* _EXTRACTED ENTRIES_
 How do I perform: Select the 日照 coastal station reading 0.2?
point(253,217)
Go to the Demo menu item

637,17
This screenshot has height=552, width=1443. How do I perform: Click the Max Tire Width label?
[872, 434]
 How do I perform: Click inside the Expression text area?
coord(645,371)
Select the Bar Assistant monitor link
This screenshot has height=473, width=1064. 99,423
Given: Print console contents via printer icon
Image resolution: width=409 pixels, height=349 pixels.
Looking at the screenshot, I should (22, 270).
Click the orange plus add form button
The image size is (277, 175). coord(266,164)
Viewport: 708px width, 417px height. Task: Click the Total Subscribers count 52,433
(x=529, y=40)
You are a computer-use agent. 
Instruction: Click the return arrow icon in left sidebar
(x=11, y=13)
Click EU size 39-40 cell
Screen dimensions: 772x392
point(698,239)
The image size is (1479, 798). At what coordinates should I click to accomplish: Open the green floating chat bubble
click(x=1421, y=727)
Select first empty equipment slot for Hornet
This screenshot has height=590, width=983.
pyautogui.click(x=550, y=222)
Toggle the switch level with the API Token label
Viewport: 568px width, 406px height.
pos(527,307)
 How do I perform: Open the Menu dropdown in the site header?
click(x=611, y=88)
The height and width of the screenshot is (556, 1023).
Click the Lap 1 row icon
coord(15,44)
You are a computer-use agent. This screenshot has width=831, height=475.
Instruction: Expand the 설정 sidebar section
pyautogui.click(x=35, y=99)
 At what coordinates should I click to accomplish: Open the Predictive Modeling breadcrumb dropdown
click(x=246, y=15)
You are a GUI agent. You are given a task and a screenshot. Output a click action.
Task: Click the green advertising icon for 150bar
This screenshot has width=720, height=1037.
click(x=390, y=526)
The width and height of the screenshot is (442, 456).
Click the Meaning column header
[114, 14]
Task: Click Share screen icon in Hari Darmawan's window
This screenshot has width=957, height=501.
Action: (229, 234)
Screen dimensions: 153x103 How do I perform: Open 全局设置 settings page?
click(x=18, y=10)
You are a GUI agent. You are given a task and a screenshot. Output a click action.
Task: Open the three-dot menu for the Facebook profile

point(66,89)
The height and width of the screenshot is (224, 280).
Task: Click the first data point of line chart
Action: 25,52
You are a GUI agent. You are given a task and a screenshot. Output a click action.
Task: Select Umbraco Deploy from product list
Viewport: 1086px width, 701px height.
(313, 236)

* _EXERCISE DIRECTIONS_
Filter the data for the string "computer" and copy every line that has it.

* _WRITTEN SOLUTION_
You are a computer-use agent. 
You are a computer-use agent. This screenshot has width=831, height=475.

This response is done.